## Work to complete
The reply should consist solely of the lines from the one with "You are a computer-use agent." through the final line of the listing, copied exactly, with no pictures.

--------------------------------

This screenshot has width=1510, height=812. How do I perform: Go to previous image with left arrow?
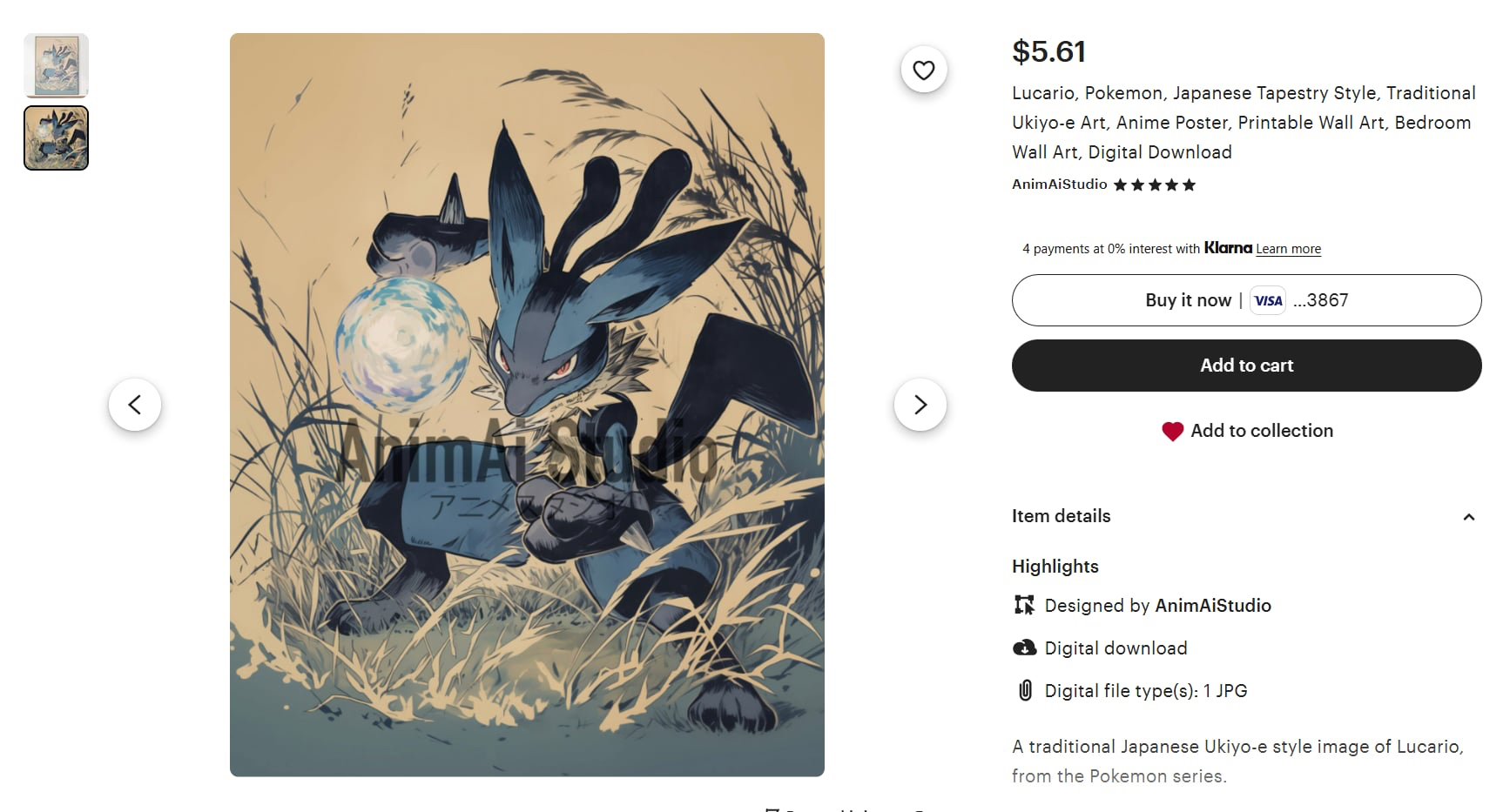click(135, 405)
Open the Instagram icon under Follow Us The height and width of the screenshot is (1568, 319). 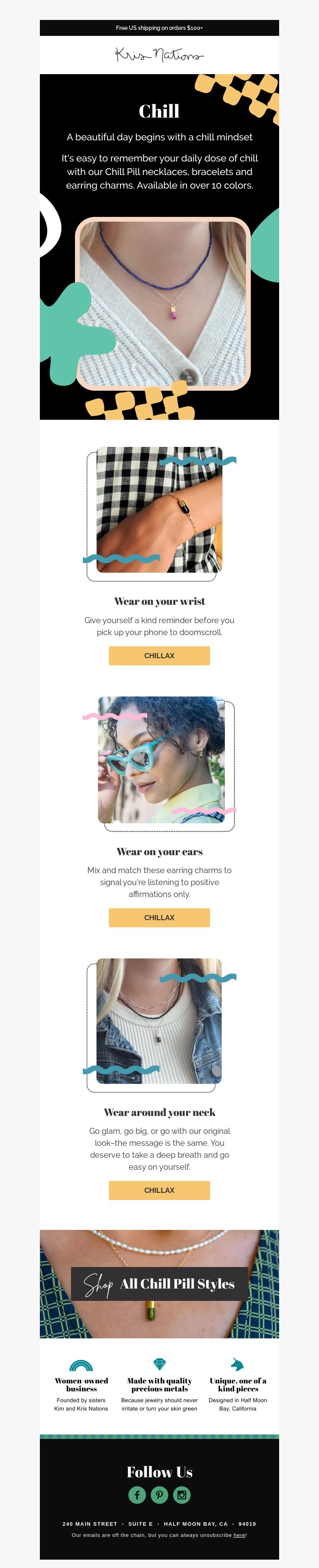(x=182, y=1494)
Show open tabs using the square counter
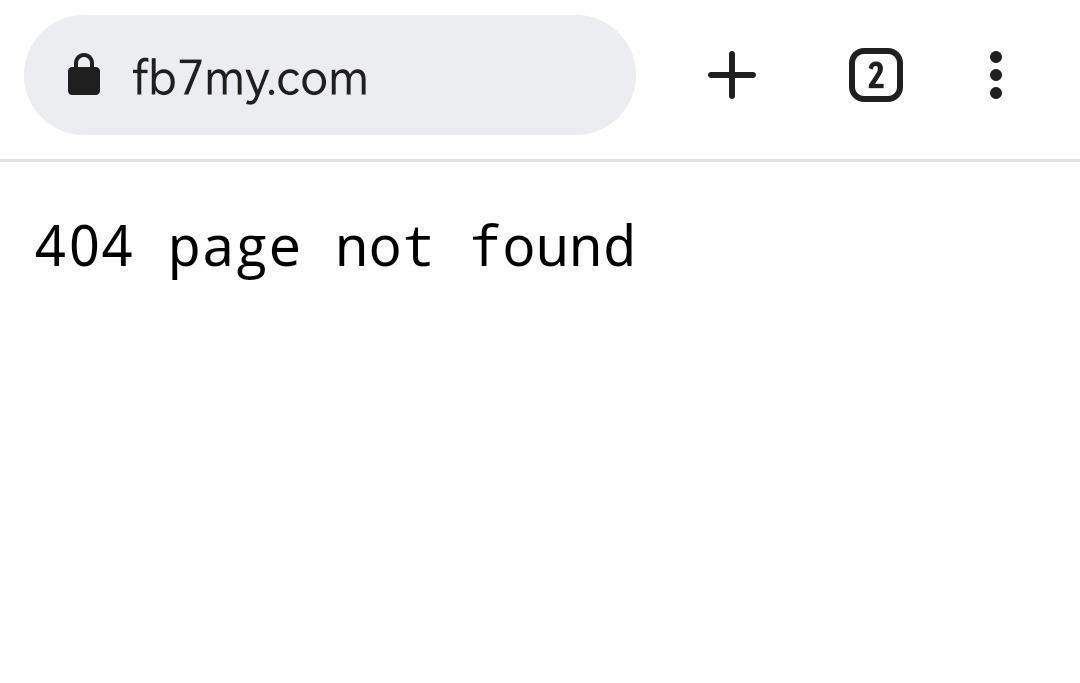 coord(875,75)
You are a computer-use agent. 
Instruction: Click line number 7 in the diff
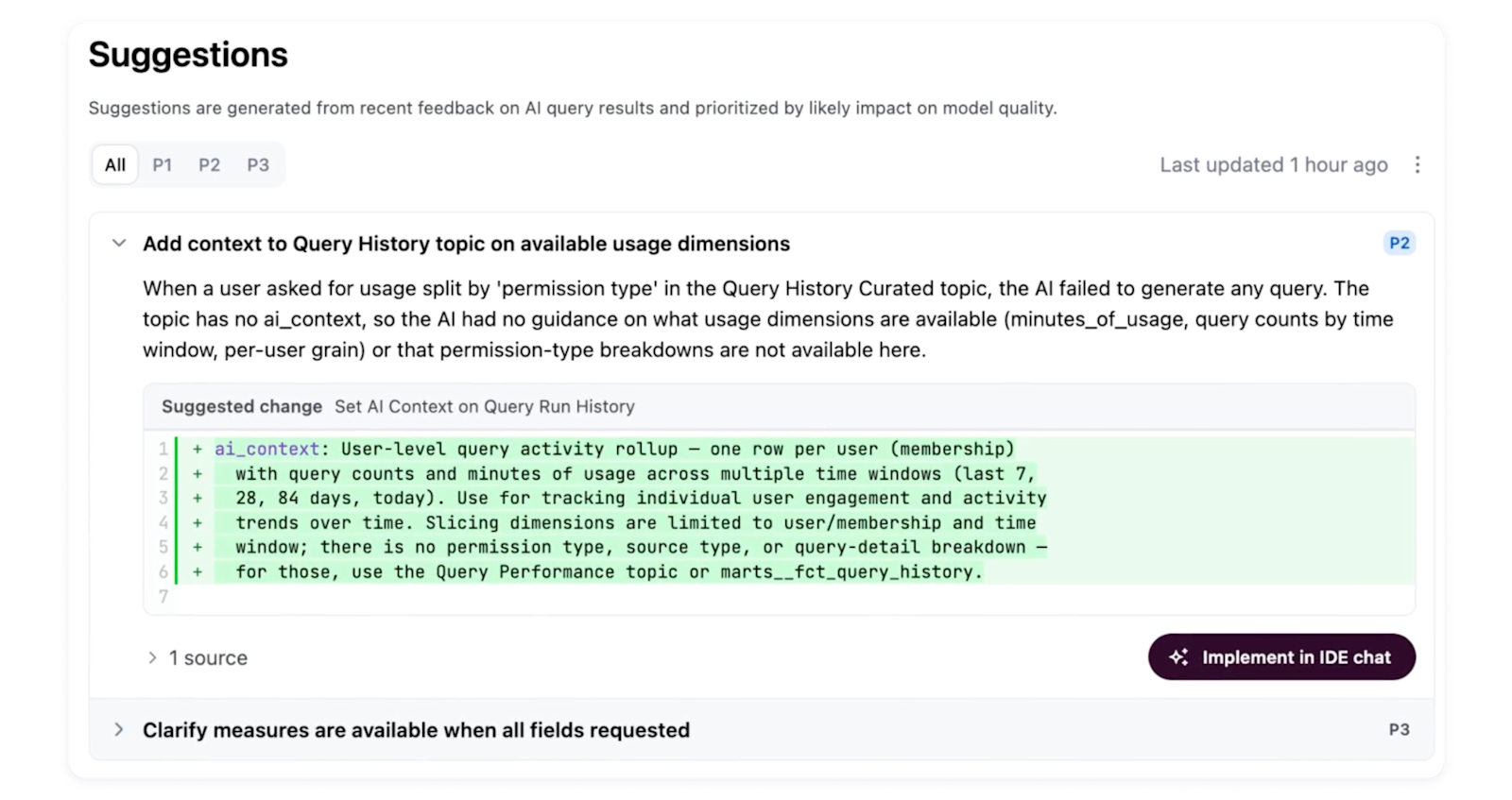(163, 597)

--------------------------------

## Exercise solution
You are a computer-use agent. 
Instruction: Click line number 7 in the diff
(163, 597)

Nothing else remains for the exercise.